= Questions on the material =
1 - Copy from the station history the passage starting with "In 1970 the" and going on through "due to vandalism.".
2 - Condense the paragraph of the station history that begins "In 1994 and 1995" into a short bulleted list that keeps its main facts.
3 - Translate this sentence from the station history into Spanish: "The station was staffed by a ticketing agent until the 1990s when the station was locked up due to vandalism."

= Text segment =
——

In 1970 the Northern Pacific Railway merged with several other railroads to create the Burlington Northern Railroad. The station remained in active freight service until the early 1980s when Burlington Northern suspended freight service there and transferred that service to the Portland, Oregon hub. Amtrak service to Kelso began on July 12, 1971, a few months after the company took over national passenger rail service.

The station was staffed by a ticketing agent until the 1990s when the station was locked up due to vandalism.

===Station remodel===

In 1994 and 1995, the station was inundated with water damage when the nearby Cowlitz River peaked over the dike at 22 ft and flooded the basement and platform area, which ultimately led to the approval of the remodel. In the mid-1990s the station underwent extensive remodeling to make it look like the passenger stations of a bygone era. The interior and exterior were rebuilt to resemble historic train stations, and a 30 ft clock tower was constructed outside the station. The refurbished station was formally dedicated on September 23, 1995.

——

= Listed records =
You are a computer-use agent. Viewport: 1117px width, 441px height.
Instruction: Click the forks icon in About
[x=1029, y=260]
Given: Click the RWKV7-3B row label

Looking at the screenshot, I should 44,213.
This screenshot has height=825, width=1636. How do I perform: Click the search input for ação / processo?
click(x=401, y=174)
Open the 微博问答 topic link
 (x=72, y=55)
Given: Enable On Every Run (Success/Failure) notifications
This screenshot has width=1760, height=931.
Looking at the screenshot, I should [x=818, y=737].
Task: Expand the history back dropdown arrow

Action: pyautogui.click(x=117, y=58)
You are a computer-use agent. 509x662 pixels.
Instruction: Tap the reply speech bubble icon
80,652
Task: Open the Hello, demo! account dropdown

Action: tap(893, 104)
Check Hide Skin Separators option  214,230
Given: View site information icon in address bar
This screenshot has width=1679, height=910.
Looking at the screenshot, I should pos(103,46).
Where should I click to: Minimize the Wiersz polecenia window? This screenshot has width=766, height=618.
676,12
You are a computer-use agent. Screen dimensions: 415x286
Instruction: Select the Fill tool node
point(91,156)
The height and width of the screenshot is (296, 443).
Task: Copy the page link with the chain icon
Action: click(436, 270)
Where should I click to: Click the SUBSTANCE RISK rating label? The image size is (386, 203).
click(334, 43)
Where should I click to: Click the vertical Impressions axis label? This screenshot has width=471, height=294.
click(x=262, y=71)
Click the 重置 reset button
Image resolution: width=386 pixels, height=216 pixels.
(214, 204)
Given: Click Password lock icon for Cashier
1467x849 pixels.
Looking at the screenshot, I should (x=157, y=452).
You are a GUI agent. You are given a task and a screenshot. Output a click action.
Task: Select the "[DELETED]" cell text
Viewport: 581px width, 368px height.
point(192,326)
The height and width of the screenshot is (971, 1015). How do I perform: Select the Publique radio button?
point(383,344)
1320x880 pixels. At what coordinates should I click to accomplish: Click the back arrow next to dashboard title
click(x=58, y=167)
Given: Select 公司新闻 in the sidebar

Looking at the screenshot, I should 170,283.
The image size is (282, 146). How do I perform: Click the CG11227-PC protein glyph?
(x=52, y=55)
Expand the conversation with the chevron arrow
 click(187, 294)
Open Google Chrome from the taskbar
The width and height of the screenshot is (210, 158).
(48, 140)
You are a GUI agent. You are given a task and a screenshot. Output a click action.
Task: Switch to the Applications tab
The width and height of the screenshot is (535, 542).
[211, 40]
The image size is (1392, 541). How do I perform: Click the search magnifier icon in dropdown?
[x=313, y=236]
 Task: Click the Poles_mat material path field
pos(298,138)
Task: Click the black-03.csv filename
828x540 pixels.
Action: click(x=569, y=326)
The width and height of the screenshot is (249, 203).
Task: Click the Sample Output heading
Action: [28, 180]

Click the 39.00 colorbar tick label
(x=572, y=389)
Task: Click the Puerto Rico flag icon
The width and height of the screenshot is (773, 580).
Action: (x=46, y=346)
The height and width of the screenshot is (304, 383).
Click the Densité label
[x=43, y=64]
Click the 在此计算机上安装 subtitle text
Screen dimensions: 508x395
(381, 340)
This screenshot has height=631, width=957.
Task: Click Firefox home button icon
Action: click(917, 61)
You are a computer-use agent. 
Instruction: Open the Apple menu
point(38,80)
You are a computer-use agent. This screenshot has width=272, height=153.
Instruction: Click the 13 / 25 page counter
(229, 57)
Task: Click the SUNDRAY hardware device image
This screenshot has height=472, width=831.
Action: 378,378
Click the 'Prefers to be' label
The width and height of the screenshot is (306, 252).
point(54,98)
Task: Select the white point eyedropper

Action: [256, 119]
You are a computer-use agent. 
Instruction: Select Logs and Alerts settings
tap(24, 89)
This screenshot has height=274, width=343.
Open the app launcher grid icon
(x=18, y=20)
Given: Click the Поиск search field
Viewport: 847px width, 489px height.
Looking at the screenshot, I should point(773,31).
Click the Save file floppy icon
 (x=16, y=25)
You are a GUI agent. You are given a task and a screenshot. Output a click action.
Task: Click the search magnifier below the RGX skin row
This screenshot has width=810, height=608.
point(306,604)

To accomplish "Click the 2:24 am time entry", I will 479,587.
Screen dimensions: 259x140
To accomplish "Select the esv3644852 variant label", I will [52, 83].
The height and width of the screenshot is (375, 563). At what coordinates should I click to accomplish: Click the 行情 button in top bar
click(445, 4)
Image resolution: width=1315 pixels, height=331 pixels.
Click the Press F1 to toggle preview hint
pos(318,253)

——

= Outputs by task =
1 -
In 1970 the Northern Pacific Railway merged with several other railroads to create the Burlington Northern Railroad. The station remained in active freight service until the early 1980s when Burlington Northern suspended freight service there and transferred that service to the Portland, Oregon hub. Amtrak service to Kelso began on July 12, 1971, a few months after the company took over national passenger rail service.

The station was staffed by a ticketing agent until the 1990s when the station was locked up due to vandalism.

2 -
- In 1994 and 1995, the nearby Cowlitz River came over the dike and flooded the station's basement and platform area.
- The water damage ultimately led to approval of a remodel.
- In the mid-1990s, the interior and exterior were rebuilt to resemble historic train stations of a bygone era.
- A 30 ft clock tower was built outside the station.
- The refurbished station was formally dedicated on September 23, 1995.

3 - La estación contó con un agente de venta de boletos hasta la década de 1990, cuando fue cerrada con llave debido al vandalismo.